Kisah berikut merupakan kisah fiktif, namun sarat hikmah. Semoga bermanfaat.
Suatu hari, seorang guru bercerita kepada murid-muridnya di kelas. Ia menceritakan kisah sebuah kapal pesiar yang hampir tenggelam. Ada sebuah sekoci yang digunakan untuk menyelamatkan penumpang, namun sayang ruang yang tersisa di sekoci tersebut hanya tinggal satu tempat. Kemudian, ada sepasang suami istri yang ingin menyelamatkan diri. Tanpa diduga, si suami melompat ke sekoci itu untuk menyelamatkan dirinya. Ia tak sedikitpun menoleh kepada istrinya.
“Kira-kira, apa yang diteriakkan oleh sang istri pada suaminya?” tanya sang guru.
Anak-anak di kelas pun saling bersahutan, meneriakkan kata-kata yang mungkin dilontarkan sang istri kepada suaminya. “Kamu egois!” atau “Kamu sungguh kejam, aku ini istrimu!” ada lagi yang menjawab, “Apa kamu tega membiarkan istrimu tenggelam???”
Diantara sahutan-sahutan jawaban itu, ada seorang anak yang diam saja. Wajahnya terlihat tegang, dan berpikir keras. Kemudian, sang guru mempersilakan anak itu untuk menjawab.
“Tolong jaga anak kita baik-baik.”
Sang guru tertegun. “Bagaimana kamu bisa menebak dengan benar? Apa kamu sudah tahu cerita ini sebelumnya?”
“Belum, saya belum pernah mendengar cerita ini. Namun, itulah yang dikatakan ibu saya saat beliau akan meninggal karena sakit parah.” jawab si anak.
Kemudian sang guru pun melanjutkan ceritanya. Benar apa yang dikatakan anak tersebut. Sang istri meneriakkan hal itu karena mereka memang memiliki seorang anak yang masih kecil, yang juga ada dalam sekoci tersebut. Sebelum mereka melakukan perjalanan dengan kapal pesiar, keduanya sudah mengetahui bahwa sang istri mengidap penyakit kronis yang tidak dapat disembuhkan. Kemudian, sang suami memutuskan untuk menyelamatkan diri demi menjaga kelangsungan hidup anaknya, agar dia bisa menjaga dan merawat anaknya hingga dewasa. Apabila sang istri yang di selamatkan, maka tak lama lagi istrinya juga akan meninggal karena penyakit.
Hal ini baru terungkap ketika anaknya sudah dewasa, dan ayahnya baru meninggal. Sang anak menemukan buku harian ayahnya. Isinya sungguh mengharukan.
Ketika aku melompat ke dalam sekoci, sebenarnya aku tidak ingin melompat.
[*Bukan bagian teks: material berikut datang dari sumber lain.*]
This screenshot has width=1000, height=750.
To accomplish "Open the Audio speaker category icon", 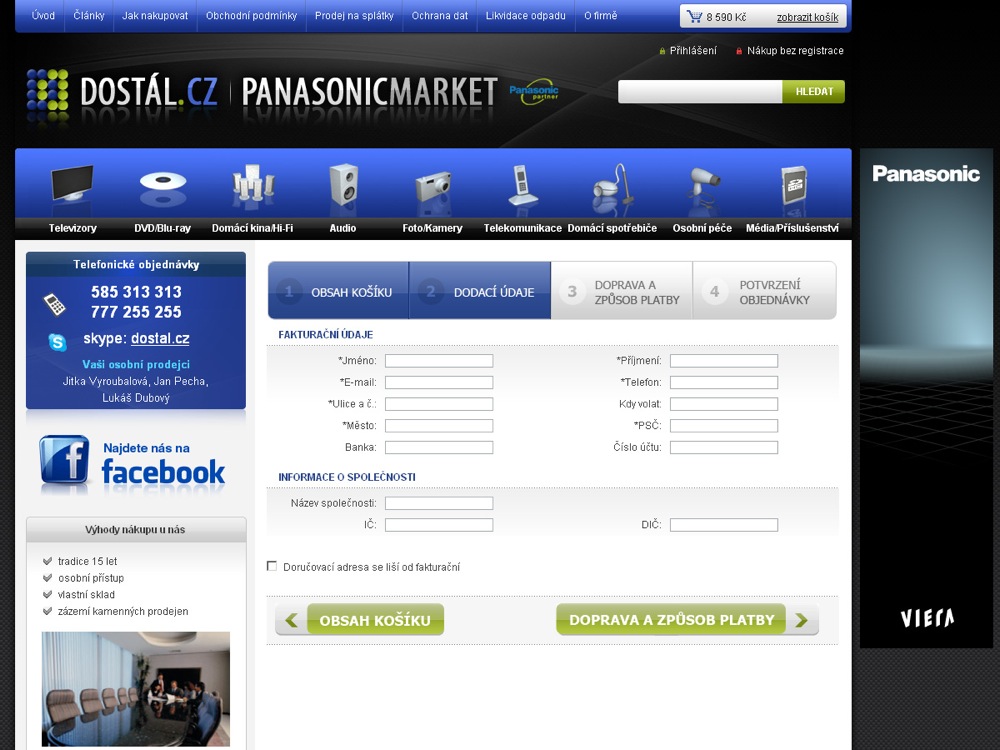I will click(x=343, y=186).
Jika diizinkan, aku ingin tenggelam bersamamu di dasar samudera. Aku tidak ingin meninggalkanmu sendirian. Namun, aku harus memilihi keputusan yang berat ini, demi anak kita. Harta berharga yang kita miliki dan harus kita jaga.
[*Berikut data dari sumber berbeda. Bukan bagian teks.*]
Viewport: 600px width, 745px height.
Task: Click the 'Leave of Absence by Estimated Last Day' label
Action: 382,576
Demikianlah kisah tentang seorang suami yang ‘tega’ membiarkan istrinya tenggelam. ada beberapa hikmah yang dapat dipetik dalam cerita ini:
1. Kebijaksanaan sang suami. Saat dihadapakan pada pilihan yang sulit, kita harus bijak dalam memilih. Pilihlah yang paling banyak manfaatnya, dan sedikit madharatnya.
2. Kebesaran hati sang istri. Saat mengetahui suaminya melompat, dia tahu bahwa suaminya telah memutuskan yang terbaik untuk mereka. Apabila dia yang melompat ke sekoci kemudian suaminya mati tenggelam, dia tidak bisa merawat anak mereka yang masih kecil karena dia sendiri menderita sakit yang tidak dapat disembuhkan lagi. Oleh karena itu, sang istri ikhlas dan justru berpesan pada suaminya untuk menjaga anak mereka baik-baik.
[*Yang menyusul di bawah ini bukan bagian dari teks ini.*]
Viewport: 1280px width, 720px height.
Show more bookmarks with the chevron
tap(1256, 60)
3. PAndangan orang terhadap pilihan hidup seseorang. Seringkali, dalam hidup kita harus memilih yang terbaik. Namun, yang baik tersebut belum tentu baik di mata orang lain. Seperti murid-murid yang meneriakkan prasangka buruknya, demikian pula dengan orang-orang di sekitar kita. Mereka hanya melihat dari luarnya saja, tanpa mengetahui apa yang ada dalam benak kita. Setiap keputusan, pasti akan menuai pro dan kontra. Baik maupun buruk, orang akan tetap berbicara. Oleh karena itu, teguhlah pendirian ika keputusan atau pilihan hidup kita memang benar.